David Guillen <da...@davidgf.net> writes:
> So far I'm still facing problems regarding memory addresses even with
> the most restrictive conditions. The non-recognized instruction is:
>
> ../../../libgcc/libgcc2.c: In function '__muldi3':
> ../../../libgcc/libgcc2.c:559:1: error:  insn not satisfying its restrictions:
> (insn 130 164 134 4 (set:SI (mem/c:SI (plus:SI (mem/f/c:SI (plus:SI
> (reg/f:SI 6 %ebp)
>                         (const_int 8 [0x8])) [6 .result_ptr+0 S4 A32])
>                 (const_int 4 [0x4])) [2 <retval>+4 S4 A32])
>         (reg:SI 1 %edx [84])) ../../../libgcc/libgcc2.c:558 9 {*movsi}
>      (nil))
> ../../../libgcc/libgcc2.c:559:1: internal compiler error
> reload_cse_simplify_operands, at postreload.c:403
>
> I'm using this as TARGET_LEGITIMATE_ADDRESS_P:
>
> bool valid_address (enum machine_mode mode, rtx x, bool strict_p) {
>   switch (GET_CODE (x)) {
>     case REG:
>     case SUBREG:
>       return REG_P(x);
>     case PLUS:
>       return ( REG_P( XEXP(x,0) ) && CONST_INT_P( XEXP(x,1) ) );
>     case CONST_INT:
>     case CONST:
>     case LABEL_REF:
>     case SYMBOL_REF:
>       return true;
>     default:
>       return false;
>     }
> }
>
> So I don't get why the reload pass doesn't force the address to be in
> a register.
>
> Any ideas?
> And, anyone can give me a hint on how to debug this issues? I'd like
> to discover where in the gcc source this memory RTX expression is
> created and why it is not expanded to be a valid address.

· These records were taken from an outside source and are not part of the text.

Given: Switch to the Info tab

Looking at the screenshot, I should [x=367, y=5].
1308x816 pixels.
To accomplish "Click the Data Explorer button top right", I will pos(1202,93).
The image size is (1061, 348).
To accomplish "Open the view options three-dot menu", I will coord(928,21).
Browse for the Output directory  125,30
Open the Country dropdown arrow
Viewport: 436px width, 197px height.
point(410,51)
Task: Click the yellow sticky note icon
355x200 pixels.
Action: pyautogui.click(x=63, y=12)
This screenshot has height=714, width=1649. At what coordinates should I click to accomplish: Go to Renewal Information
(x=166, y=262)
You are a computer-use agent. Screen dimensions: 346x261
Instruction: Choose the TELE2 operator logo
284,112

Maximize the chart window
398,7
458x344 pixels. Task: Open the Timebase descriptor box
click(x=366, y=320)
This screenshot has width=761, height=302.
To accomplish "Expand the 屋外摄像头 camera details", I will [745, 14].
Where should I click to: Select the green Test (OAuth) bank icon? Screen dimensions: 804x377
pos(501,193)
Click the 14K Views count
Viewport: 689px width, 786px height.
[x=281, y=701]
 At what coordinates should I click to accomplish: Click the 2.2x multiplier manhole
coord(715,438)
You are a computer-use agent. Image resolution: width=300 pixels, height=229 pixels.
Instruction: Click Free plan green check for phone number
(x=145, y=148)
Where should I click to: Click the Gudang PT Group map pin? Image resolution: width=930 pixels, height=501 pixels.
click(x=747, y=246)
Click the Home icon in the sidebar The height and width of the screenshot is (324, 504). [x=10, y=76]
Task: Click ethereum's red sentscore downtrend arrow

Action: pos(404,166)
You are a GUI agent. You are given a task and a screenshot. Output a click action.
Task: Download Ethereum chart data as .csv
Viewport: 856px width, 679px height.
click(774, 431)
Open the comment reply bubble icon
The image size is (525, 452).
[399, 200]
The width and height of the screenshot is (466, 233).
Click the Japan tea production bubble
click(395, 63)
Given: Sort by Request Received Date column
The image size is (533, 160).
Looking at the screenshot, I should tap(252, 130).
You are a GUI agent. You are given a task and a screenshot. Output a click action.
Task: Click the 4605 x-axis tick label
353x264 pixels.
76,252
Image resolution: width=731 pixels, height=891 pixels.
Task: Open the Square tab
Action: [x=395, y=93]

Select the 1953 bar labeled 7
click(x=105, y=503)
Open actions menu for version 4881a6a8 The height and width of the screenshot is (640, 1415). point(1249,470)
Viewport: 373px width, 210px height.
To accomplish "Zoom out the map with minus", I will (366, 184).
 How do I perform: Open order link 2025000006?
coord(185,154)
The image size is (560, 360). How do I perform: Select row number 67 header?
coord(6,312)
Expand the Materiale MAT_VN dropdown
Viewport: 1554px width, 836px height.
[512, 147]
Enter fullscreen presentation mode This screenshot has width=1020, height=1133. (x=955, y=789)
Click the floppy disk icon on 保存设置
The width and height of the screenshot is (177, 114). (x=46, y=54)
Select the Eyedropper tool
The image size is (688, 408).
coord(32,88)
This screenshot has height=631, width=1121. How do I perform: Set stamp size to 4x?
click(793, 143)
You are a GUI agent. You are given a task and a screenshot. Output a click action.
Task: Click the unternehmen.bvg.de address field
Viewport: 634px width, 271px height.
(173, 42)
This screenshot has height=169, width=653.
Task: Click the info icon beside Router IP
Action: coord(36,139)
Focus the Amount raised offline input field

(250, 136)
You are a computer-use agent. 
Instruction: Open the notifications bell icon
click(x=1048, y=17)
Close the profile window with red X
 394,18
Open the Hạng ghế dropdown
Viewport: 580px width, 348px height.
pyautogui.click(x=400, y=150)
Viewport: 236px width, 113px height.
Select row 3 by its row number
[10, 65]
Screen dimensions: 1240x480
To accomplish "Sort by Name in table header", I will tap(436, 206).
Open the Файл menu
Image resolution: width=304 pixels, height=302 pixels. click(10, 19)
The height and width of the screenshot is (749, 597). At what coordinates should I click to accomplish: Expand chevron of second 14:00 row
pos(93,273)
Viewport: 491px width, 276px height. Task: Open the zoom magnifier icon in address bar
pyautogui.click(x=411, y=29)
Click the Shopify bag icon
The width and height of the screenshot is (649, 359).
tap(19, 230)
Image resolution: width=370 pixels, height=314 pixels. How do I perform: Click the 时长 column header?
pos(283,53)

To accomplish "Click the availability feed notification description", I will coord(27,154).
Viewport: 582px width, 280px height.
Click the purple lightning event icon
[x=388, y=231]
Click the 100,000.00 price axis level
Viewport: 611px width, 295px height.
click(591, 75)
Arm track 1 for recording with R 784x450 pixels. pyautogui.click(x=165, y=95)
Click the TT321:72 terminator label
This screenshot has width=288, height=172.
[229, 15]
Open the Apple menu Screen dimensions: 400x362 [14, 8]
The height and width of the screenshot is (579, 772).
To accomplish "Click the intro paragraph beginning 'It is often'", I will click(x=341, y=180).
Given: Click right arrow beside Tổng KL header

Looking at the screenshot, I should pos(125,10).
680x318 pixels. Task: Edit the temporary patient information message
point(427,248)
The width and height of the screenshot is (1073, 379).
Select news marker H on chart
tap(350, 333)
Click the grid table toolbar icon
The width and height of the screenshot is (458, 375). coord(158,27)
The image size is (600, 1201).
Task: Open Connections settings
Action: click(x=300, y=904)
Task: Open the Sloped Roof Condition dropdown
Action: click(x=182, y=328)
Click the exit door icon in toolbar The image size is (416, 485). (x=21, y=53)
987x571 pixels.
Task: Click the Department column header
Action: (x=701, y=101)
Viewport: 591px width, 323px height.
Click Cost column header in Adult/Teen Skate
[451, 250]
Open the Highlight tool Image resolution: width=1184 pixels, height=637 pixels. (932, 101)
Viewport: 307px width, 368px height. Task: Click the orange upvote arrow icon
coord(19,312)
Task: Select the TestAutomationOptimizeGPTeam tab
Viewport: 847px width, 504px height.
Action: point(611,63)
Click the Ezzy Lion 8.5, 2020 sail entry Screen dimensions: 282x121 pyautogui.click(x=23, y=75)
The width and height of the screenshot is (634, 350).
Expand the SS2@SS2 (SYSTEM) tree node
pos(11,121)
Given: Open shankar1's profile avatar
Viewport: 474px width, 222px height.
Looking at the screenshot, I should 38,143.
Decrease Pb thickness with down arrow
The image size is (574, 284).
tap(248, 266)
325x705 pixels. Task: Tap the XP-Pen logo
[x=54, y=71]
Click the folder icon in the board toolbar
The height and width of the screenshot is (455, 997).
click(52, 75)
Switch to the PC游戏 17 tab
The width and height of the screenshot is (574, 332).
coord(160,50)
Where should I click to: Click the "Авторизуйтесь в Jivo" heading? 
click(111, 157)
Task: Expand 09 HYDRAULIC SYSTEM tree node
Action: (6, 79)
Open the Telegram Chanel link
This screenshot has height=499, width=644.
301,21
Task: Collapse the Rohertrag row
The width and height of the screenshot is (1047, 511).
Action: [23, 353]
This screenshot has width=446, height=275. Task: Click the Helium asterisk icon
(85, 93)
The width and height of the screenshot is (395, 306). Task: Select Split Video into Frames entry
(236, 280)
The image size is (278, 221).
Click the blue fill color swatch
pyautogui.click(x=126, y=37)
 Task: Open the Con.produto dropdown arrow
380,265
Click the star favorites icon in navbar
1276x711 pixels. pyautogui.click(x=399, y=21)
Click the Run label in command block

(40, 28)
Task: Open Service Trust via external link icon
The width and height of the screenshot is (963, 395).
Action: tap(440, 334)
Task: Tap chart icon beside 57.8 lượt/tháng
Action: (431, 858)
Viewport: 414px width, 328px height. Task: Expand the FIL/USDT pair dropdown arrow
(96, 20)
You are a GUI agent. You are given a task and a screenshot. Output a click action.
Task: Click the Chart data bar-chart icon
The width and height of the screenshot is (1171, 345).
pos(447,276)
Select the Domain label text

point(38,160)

What DJ meant below was that you should reject all pseudo registers
if strict_p.  I.e. REG_P (foo) should be:

   REG_P (foo) && (!strict_p || REGNO_MODE_OK_FOR_BASE_P (foo, mode))

where REGNO_MODE_OK_FOR_BASE_P should only accept hard registers and
where "mode" is the mode of the memory being accessed.

Thanks,
Richard

> 2014-03-14 18:56 GMT+01:00 DJ Delorie <d...@redhat.com>:
>>
>> David Guillen <da...@davidgf.net> writes:
>>> In any case I'm not using the restrict variable and I'm assuming
>>> strict is zero, this is, not checking the hard regsiters themselves.
>>> This is because any reg is OK for base reg. I'm pretty sure I'm
>>> behaving similarly to arm, cris or x86 backends.
>>
>> "strict" doesn't mean which hard register it is, "strict" means whether
>> or not it's a hard register at all.
>>
>> If "strict" is true, you must assume any REG which isn't a real hard
>> register (i.e. REGNO >= FIRST_PSEUDO_REGISTER) does NOT match.